Bir hafta önce Antalya Manavgat’ta başlayan ve özellikle Türkiye’nin güney bölgesinde etkili olan orman yangınları gibi büyük ve yıkıcı doğa olayları sonrası çocuklar ve ergenlerde bazı ruhsal sorunlar ortaya çıkarabilir.
Bu öngörüyle Akdeniz Üniversitesi Tıp Fakültesi Hastanesi Çocuk ve Ergen Ruh Sağlığı ve Hastalıkları Polikliniğinde yangından etkilenen çocuk ve ergenlere yönelik Travma Polikliniği açıldı.
Başvurmak isteyen aileler 0242 249 67 90 No’lu telefonu arayabilir.

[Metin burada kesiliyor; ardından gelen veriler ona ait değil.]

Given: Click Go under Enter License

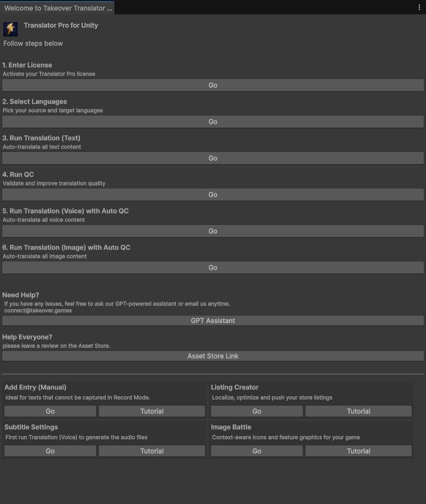Looking at the screenshot, I should (x=213, y=85).
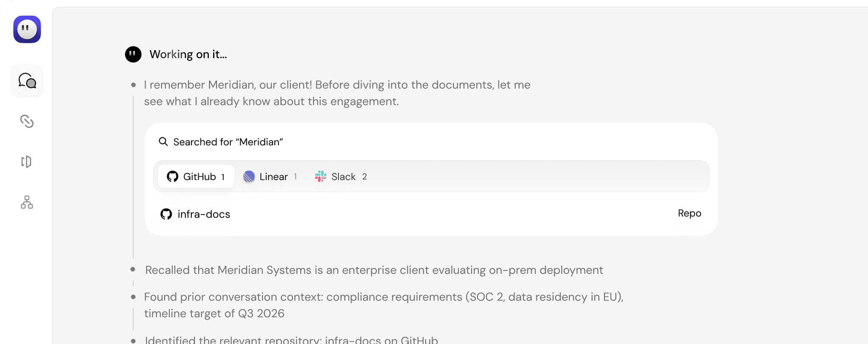This screenshot has width=868, height=344.
Task: Switch to the GitHub results tab
Action: 196,177
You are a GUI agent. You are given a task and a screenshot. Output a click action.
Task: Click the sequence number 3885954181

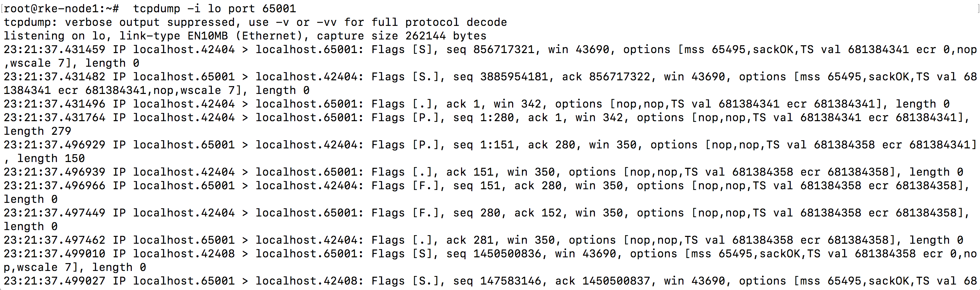coord(514,77)
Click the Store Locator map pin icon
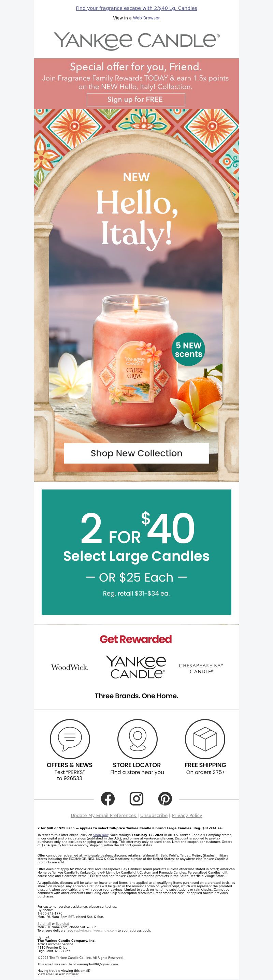Screen dimensions: 273x980 click(x=137, y=739)
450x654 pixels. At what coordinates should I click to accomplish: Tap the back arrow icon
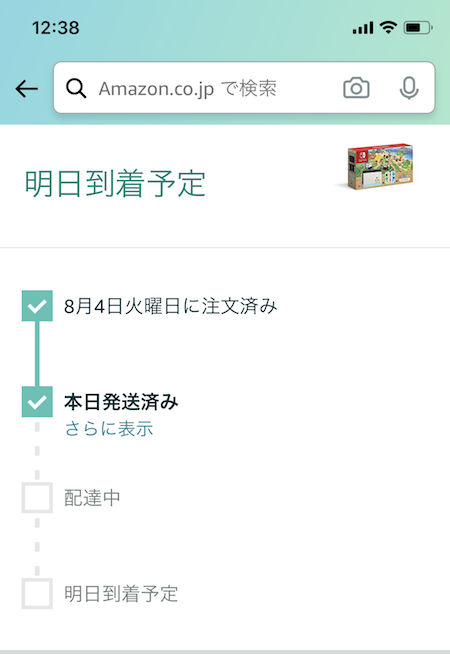pyautogui.click(x=27, y=88)
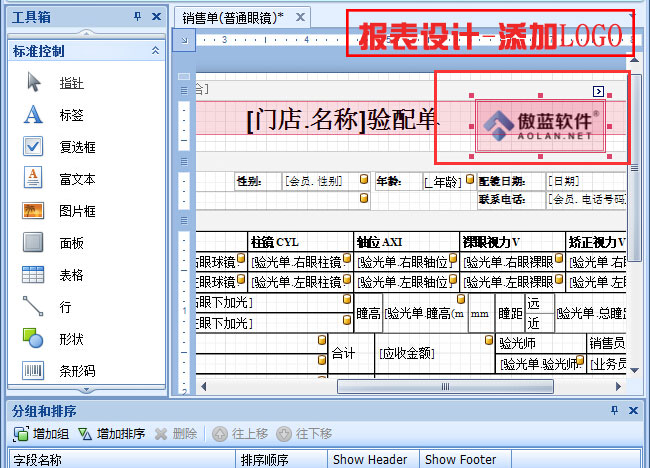The width and height of the screenshot is (650, 468).
Task: Select the [门店.名称]验配单 title label
Action: coord(340,120)
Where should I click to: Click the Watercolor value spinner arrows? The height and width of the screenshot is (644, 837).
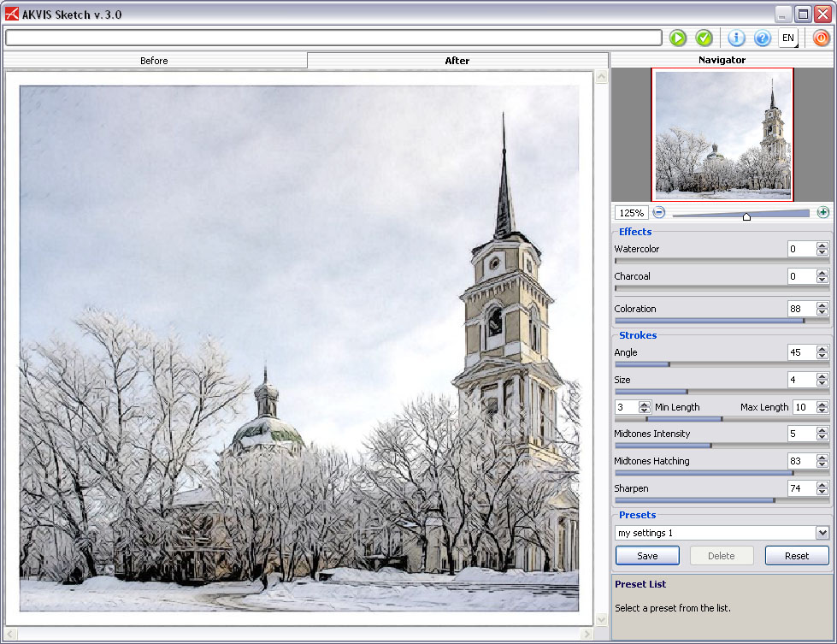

Akdeniz Üniversitesi Tıp Fakültesi Çocuk ve Ergen Ruh Sağlığı ve Hastalıkları Bölümünden Doç. Dr. Serhat Nasıroğlu, “Bu dönemde yangın sonrası çocuklarda ruhsal değişiklikler ortaya çıktığında çocuklara yönelik öncelikli olarak psikoeğitim gerekli durumlarda, Bilişsel Davranışçı Terapi yaklaşımları ve/veya farmakoterapi ile çocuğun ruhsal belirtilerinde düzelme sağlanmasını amaçlıyoruz” diyor.
Yangın, sel, deprem gibi insan eliyle olsun ya da olmasın büyük ve yıkıcı doğa olaylarından sonra çocuk ve ergenlerde bazı ruhsal sorunların ortaya çıkabileceğini belirten Nasırlıoğlu, yangından direkt etkilenen çocuk, ergenleri bundan sonra nasıl bir sürecin beklediğini şöyle özetliyor:
“Bebekler de etkileniyor”
“Öncelikli olarak tüm ülkeye geçmiş olsun. Bazen büyük felaketler sonrasında bir milletin büyük kısmı ortak bir acıda yas tutabilir, sanırım bu dönemleri yaşıyoruz. Elbette yangın sel deprem gibi insan eliyle olsun ya da olmasın büyük ve yıkıcı doğa olaylarından sonra çocuk ve ergenlerde bazı ruhsal sorunlar ortaya çıkabiliyor. Bazen bebeklerin olayların farkında olmadığı düşünülür ancak yapılan nörobiyolojik çalışmalar aslında bebek ruh sağlığının anne karnında geliştiğini gösteriyor. Bebekler de dahil olmak üzere çocuk ergen yaş grubu çevrelerindeki değişim ve şok edici olaylara yetişkinlerden farklı tepkiler verebiliyorlar.
“Örneğin bebeklik yaş döneminde kolay şaşırma, kaygılı görünme, ana-babaya yapışma, onlardan ayrılmama, uyku sorunları görülebilir. 4- 6 yaş grubunda ise yeni koşullara uyum güçlüğü, kâbuslar ve gece korkuları, kayıp durumlarında güvensizlik ve suçluluk, yangınla ilgili abartılı öyküler, sürekli afetle ilgili sorular sorma veya hiç konuşmak istememe, öfke nöbetleri daha önceki bir gelişim evresine geri dönme, tuvalet eğitiminde geriye gidiş ve kekemelik gibi konuşma bozuklukları görülebilir.
“Okul çağı döneminde ise okula gitmek istememe, aileden ayrılık kaygıları, tikler, kekemelik, dikkat sorunları, madde kullanımı, suçluluk duyguları, ekran bağımlılığında artış, öfke sorunları, kendine ve çevresine zarar verme davranışları ortaya çıkabilir.”
Ailenin sosyal desteği önemli
Aynı zamanda Çocuk ve Ergen Psikiyatri Derneği Travma Komisyonu Başkanı Doç. Dr. Serhat Nasıroğlu, ailelere önerilerini ise şöyle sıralıyor:
“Öncelikli olarak çocukları dinlemek ve konuşmalarını desteklemek gerekiyor. Yaygın olarak bilinenin aksine afet sonrası olayı unutturmak yerine çocuğun düşünce ve duygularını anlamaya çalışmalıyız. Yangın anında çocuk ne düşündü, ne hissetti, ne olacağını düşündü, olay esnasında neler yaptı bundan sonra neler olacağı gibi bazı temel soruları anlamaya çalışmalıyız. Afet sonrası ailenin sosyal desteği travmatik belirtilerin de derecesini belirleyen önemli hususlardan biri olacaktır.”